Wednesday, December 6, 2023

'Poor Things:' Strange and lavishly creative

 

 What the hell is director Yorgos Lanthimos's Poor Things about?  If you know Lanthimos's work (Dogtooth, The Lobster, The Killing of the Sacred Deer, and The Favourite), you know the question is relevant because Lanthimos's movies tend to be odd, alluring and unsettling.
  Cineastes have tagged Lanthimos,  as part of the Greek Weird Wave, perhaps an appropriate designation.
    So, before we go further, let's clarify. Based on a 1992 novel by the late Alasdair Gray, Poor Things deals with the ways in which Victorian society tried but failed to repress female sexuality. The movie also draws creative fuel from the alarming dangers of scientific thinking that blanches emotion from decision-making, in this case the objectivity that produces new species and fiddles with old ones.
     Lanthimos creates a film that can evoke the work of Terry Gilliam and David Lynch. But Poor Things stands as Lanthimos's singular creation, a whacked-out visual cornucopia from which a coming-of-age tale topples.
    The story in a nutshell: Taking a novelistic approach, Lanthimos begins with a Frankenstein-like fantasy. Dr. Godwin Baxter (Willem Dafoe) extracts an infant's brain from the body of a pregnant woman who committed suicide by leaping off a bridge. Said brain is then transplanted into the body of the woman who jumped to her death. The body is reanimated.
   Baxter's creation -- called Bella Baxter and played by Emma Stone -- refers to her creator as God, a telling abbreviation of the doctor’s first name. A badly scarred face makes Dr. Baxter look like he might have been sewn together by a mad seamstress.
   Needing an assistant to chronicle his work with Bella, Baxter recruits one of his students (Ramy Youssef) to chart Bella's development. Youssef's Max McCandless soon becomes Bella's betrothed. 
   But wait. Dissatisfied with the cloistered existence Baxter imposes on her, Bella runs off with Duncan Wedderburn (Mark Ruffalo), a happily debauched fellow whose intentions are blatantly dishonorable. 

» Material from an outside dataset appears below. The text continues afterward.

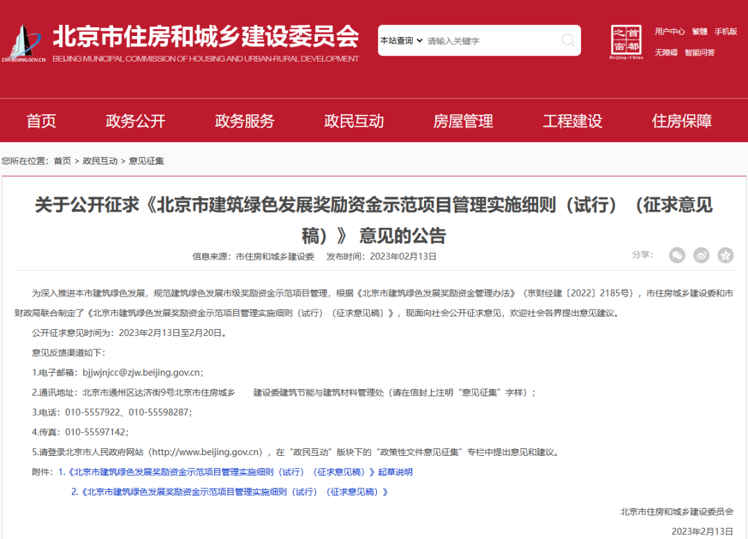Select the 房屋管理 navigation item
748x539 pixels.
(463, 121)
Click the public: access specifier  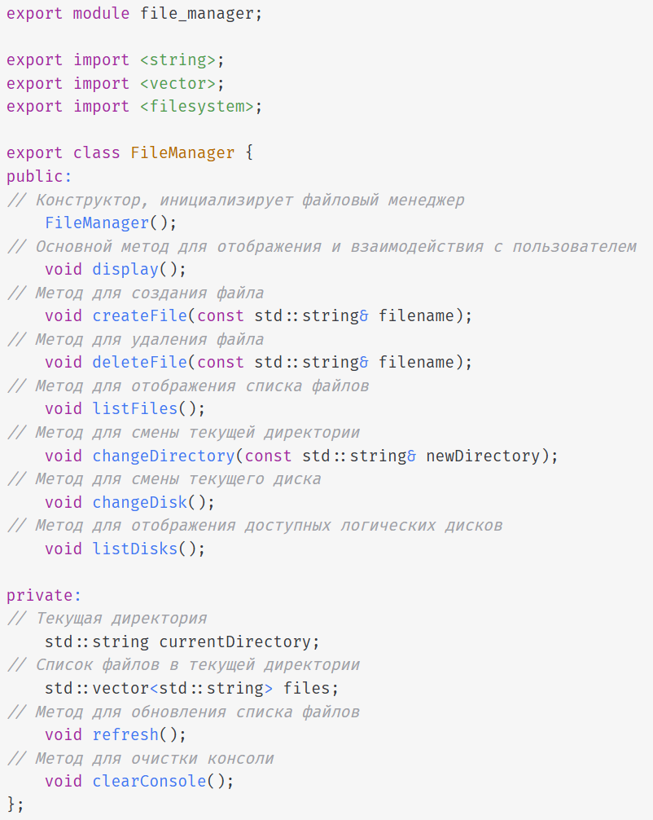coord(39,177)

     To dwell on more of the plot would turn this review into a novel.  Lanthimos tales two hours and 21 minutes to watch Bella learn about the world's pleasures (pastries and sex) and its evils (exploitation and cruelty).  
        To give you an idea about Bella's introduction to sexual pleasure, note this: It features a masturbatory scene involving apples. I'll say no more. Bella refers to intercourse as "furious jumping." She approaches sexual exploration with vigor. Neither guilt nor shame shackle Bella's libido.

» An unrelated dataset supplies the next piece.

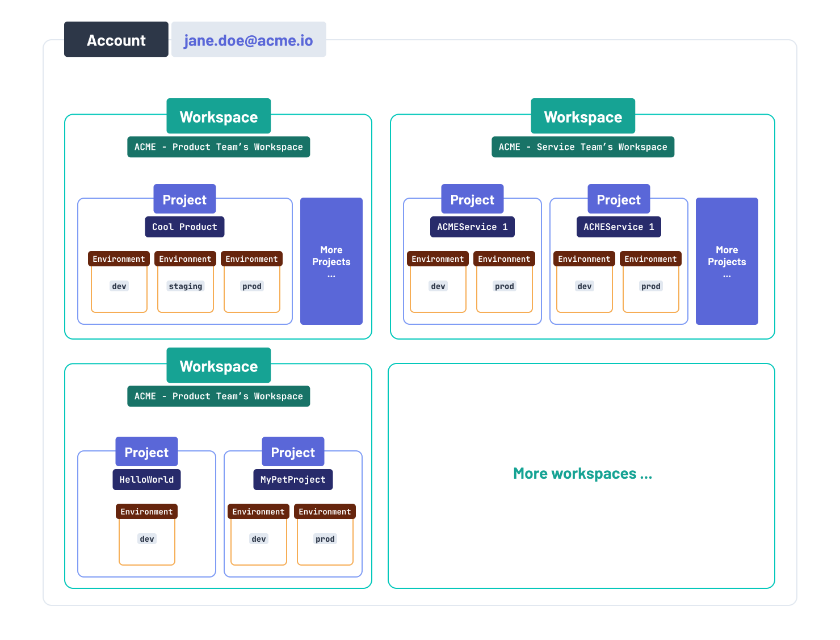
Task: Enable the staging environment in Cool Product
Action: (x=185, y=286)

       Lanthimos divides the movie into sections that revolve around Bella's adventures with Wedderburn, a visit to Alexandria, a stint in a Paris house of ill repute, and a return to London where the story reaches its conclusion, which proves as strange as all that preceded it.
        For the movie to work, Stone had to commit to a role that required her to speak in a stilted (often funny style), appear nude, and emerge herself in the transformation from a naive innocent to a fully realized woman.  It's one hell of a performance and it's matched by the work of Ruffalo and Dafoe, not to mention a cast of supporting actors that incudes Jerrod Carmichael, Kathryn Hunter, and Hanna Schygulla.
        It falls to Youssef to portray the film's good-hearted innocent. Even a bizarre story needs some kind of anchor.
       Lanthimos has a made a movie in which the cinematography (in black-and-white and color), the production design (fantastical), the costumes (particularly Bella's dresses) can be delightful, ominous, and even a bit repulsive. 
          Perhaps he employs one too many fish-eye lenses and the movie could have been shorter, but nearly every frame offers something for the eye to investigate. Godwin's genetic mutations appear like props. They include chicken dogs, for example. A steam-driven carriage moves through the streets of London with a severed horses head attached. 
      I took them as visual jokes, the absurd consequences of scientific experimentation and hubris.
     Screenwriter Tony McNamara deserves credit for wrestling Gray's novel into a movie that Lanthimos fills with visual invention, twisted wit, and bizarre surprises.